_Document segment_:
┌──
For most entrepreneurs who have made it, the idea of starting over may generate some uncomfortable laughter or flashbacks. For others, the unpredictable route of new victories and roadblocks may be their favourite aspect of entrepreneurship—and they may have welcomed a round 2 or 3 or 4… Here’s how the serial entrepreneurs do it:
1) THEY EMBRACE THEIR CHANGING PASSIONS
Entrepreneurs are passionate people. And those passions usually evolve (whether they admit it or not). In building my last company, Fit Brains, I was inspired by the advancements in neuroscience and how brain training could be fused with gamification to help people. After Fit Brains was acquired by Rosetta Stone, I found inspiration in my family. I realized that family inspires me to work harder and persevere through obstacles. And so I went on to build my next business venture, Picniic, around family and keeping families connected.
└──
_Material provided_:
┌──
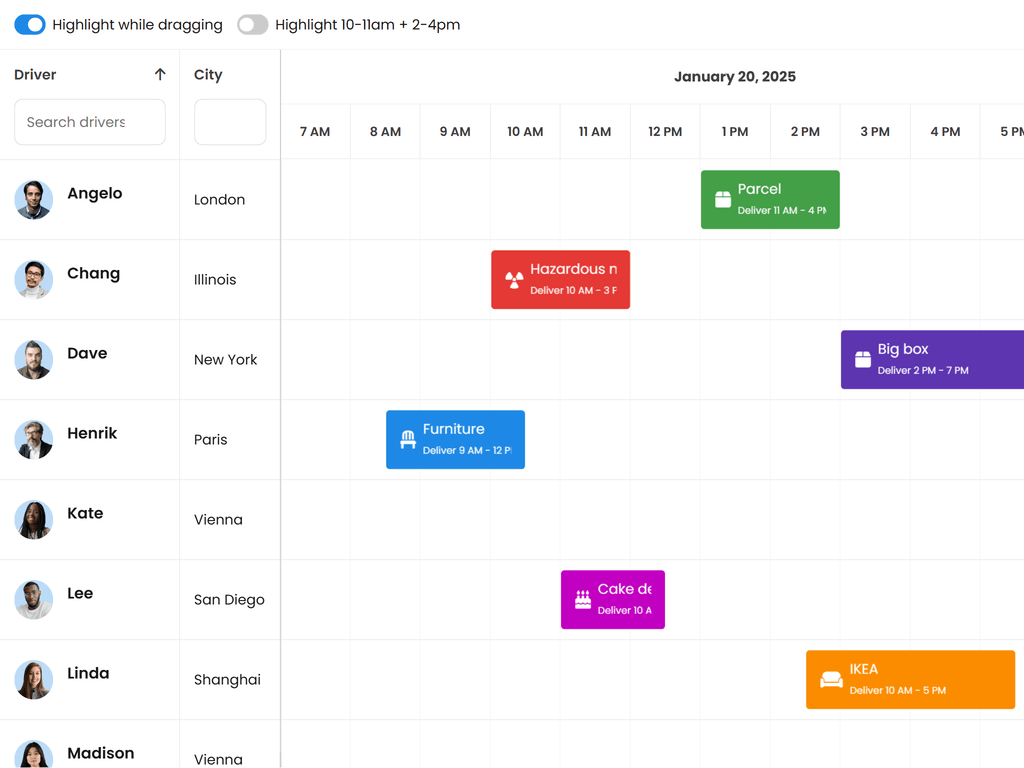Click the Driver column header label
Screen dimensions: 1024x768
36,75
└──
_Exercise set_:
1. Translate this sentence from the passage on serial entrepreneurs into Spanish: "I realized that family inspires me to work harder and persevere through obstacles."
2. Continue the passage on how serial entrepreneurs start over, picking up after its final sentence about Picniic.

_List of answers_:
1. Me di cuenta de que la familia me inspira a trabajar más duro y a perseverar ante los obstáculos.

2.
Always have a finger on the pulse of your passions. Figure out what gets you out of bed (that may not be the same as it was three years ago!) and build your business around that.
2) THEY DON’T DO IT ALONE
Successful entrepreneurs have a team that supports their weaknesses. They look at what they’re good at and what areas are sufficiently covered. Then they figure out what they’re not so good at. And then they recruit based on that.
Serial entrepreneurs also don’t do it alone in the sense that they let their team take the steering wheel. While it goes against every entrepreneur’s instinct to not do everything from start to finish, it is necessary to delegate for business growth and to show confidence in everyone else. This frees up time that you can reallocate to areas that require your special attention. Often you may find that you’re the best at something, but that doesn’t necessarily mean you should be doing it. Silence your inner control freak, figure out what position your company needs you in the most, and delegate everything else.
3) IT’S MOSTLY ABOUT GRIT
It’s easy to pursue a new business idea. It signals a new beginning, endless possibilities, and newfound motivation. You start to wake up earlier and find a bounce in your step.
It’s really a picture-perfect scenario: an entrepreneur pursuing a new passion project.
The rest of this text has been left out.